• Your task:
Return the records verbatim.

• Task inputs:
☆ ☆ ☆ ☆

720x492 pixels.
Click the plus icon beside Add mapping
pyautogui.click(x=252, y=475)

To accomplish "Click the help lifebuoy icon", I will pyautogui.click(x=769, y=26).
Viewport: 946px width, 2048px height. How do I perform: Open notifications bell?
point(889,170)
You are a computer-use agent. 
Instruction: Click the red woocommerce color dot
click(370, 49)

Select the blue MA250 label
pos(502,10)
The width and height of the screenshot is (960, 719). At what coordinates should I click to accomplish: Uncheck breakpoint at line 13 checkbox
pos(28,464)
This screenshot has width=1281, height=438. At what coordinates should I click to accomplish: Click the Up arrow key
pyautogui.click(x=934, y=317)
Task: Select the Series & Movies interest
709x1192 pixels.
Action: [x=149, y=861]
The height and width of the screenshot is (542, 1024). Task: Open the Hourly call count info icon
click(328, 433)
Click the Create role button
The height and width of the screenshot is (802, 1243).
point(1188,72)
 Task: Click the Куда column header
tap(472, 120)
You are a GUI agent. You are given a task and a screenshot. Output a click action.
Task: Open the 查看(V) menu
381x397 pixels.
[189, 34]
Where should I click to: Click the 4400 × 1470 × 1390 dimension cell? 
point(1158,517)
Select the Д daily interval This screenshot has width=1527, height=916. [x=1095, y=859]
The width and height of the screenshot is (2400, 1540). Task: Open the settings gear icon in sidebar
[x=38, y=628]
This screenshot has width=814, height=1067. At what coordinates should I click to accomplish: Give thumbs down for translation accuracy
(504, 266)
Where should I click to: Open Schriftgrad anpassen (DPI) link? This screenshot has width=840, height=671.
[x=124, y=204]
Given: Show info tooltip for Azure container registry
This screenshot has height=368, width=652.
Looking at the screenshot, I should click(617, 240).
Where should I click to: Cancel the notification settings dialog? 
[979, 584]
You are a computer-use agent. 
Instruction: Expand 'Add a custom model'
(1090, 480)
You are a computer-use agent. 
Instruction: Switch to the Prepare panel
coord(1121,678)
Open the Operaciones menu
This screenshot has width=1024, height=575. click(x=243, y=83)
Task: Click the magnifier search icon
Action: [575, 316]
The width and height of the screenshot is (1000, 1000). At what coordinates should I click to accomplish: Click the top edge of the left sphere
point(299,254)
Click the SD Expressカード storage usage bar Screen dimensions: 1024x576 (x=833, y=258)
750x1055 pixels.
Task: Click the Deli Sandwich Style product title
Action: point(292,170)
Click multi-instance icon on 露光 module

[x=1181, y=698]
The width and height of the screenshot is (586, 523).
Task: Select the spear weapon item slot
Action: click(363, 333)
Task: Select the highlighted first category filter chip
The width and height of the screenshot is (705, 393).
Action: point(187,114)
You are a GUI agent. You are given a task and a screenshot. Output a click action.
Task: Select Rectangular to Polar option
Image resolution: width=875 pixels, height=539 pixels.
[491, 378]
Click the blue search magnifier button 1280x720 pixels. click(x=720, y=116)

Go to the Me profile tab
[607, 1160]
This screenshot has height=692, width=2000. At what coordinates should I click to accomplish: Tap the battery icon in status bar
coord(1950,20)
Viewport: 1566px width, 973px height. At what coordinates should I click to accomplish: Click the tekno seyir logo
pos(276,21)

☆ ☆ ☆ ☆

• Reply to the task:
720x492 pixels.
Click the plus icon beside Add mapping
pyautogui.click(x=252, y=475)

To accomplish "Click the help lifebuoy icon", I will pyautogui.click(x=769, y=26).
Viewport: 946px width, 2048px height. How do I perform: Open notifications bell?
point(889,170)
You are a computer-use agent. 
Instruction: Click the red woocommerce color dot
click(370, 49)

Select the blue MA250 label
pos(502,10)
The width and height of the screenshot is (960, 719). At what coordinates should I click to accomplish: Uncheck breakpoint at line 13 checkbox
pos(28,464)
This screenshot has width=1281, height=438. At what coordinates should I click to accomplish: Click the Up arrow key
pyautogui.click(x=934, y=317)
Task: Select the Series & Movies interest
709x1192 pixels.
Action: [x=149, y=861]
The height and width of the screenshot is (542, 1024). Task: Open the Hourly call count info icon
click(328, 433)
Click the Create role button
The height and width of the screenshot is (802, 1243).
point(1188,72)
 Task: Click the Куда column header
tap(472, 120)
You are a GUI agent. You are given a task and a screenshot. Output a click action.
Task: Open the 查看(V) menu
381x397 pixels.
[189, 34]
Where should I click to: Click the 4400 × 1470 × 1390 dimension cell? 
point(1158,517)
Select the Д daily interval This screenshot has width=1527, height=916. [x=1095, y=859]
The width and height of the screenshot is (2400, 1540). Task: Open the settings gear icon in sidebar
[x=38, y=628]
This screenshot has width=814, height=1067. At what coordinates should I click to accomplish: Give thumbs down for translation accuracy
(504, 266)
Where should I click to: Open Schriftgrad anpassen (DPI) link? This screenshot has width=840, height=671.
[x=124, y=204]
Given: Show info tooltip for Azure container registry
This screenshot has height=368, width=652.
Looking at the screenshot, I should click(617, 240).
Where should I click to: Cancel the notification settings dialog? 
[979, 584]
You are a computer-use agent. 
Instruction: Expand 'Add a custom model'
(1090, 480)
You are a computer-use agent. 
Instruction: Switch to the Prepare panel
coord(1121,678)
Open the Operaciones menu
This screenshot has width=1024, height=575. click(x=243, y=83)
Task: Click the magnifier search icon
Action: [575, 316]
The width and height of the screenshot is (1000, 1000). At what coordinates should I click to accomplish: Click the top edge of the left sphere
point(299,254)
Click the SD Expressカード storage usage bar Screen dimensions: 1024x576 (x=833, y=258)
750x1055 pixels.
Task: Click the Deli Sandwich Style product title
Action: point(292,170)
Click multi-instance icon on 露光 module

[x=1181, y=698]
The width and height of the screenshot is (586, 523).
Task: Select the spear weapon item slot
Action: click(363, 333)
Task: Select the highlighted first category filter chip
The width and height of the screenshot is (705, 393).
Action: point(187,114)
You are a GUI agent. You are given a task and a screenshot. Output a click action.
Task: Select Rectangular to Polar option
Image resolution: width=875 pixels, height=539 pixels.
[491, 378]
Click the blue search magnifier button 1280x720 pixels. click(x=720, y=116)

Go to the Me profile tab
[607, 1160]
This screenshot has height=692, width=2000. At what coordinates should I click to accomplish: Tap the battery icon in status bar
coord(1950,20)
Viewport: 1566px width, 973px height. At what coordinates should I click to accomplish: Click the tekno seyir logo
pos(276,21)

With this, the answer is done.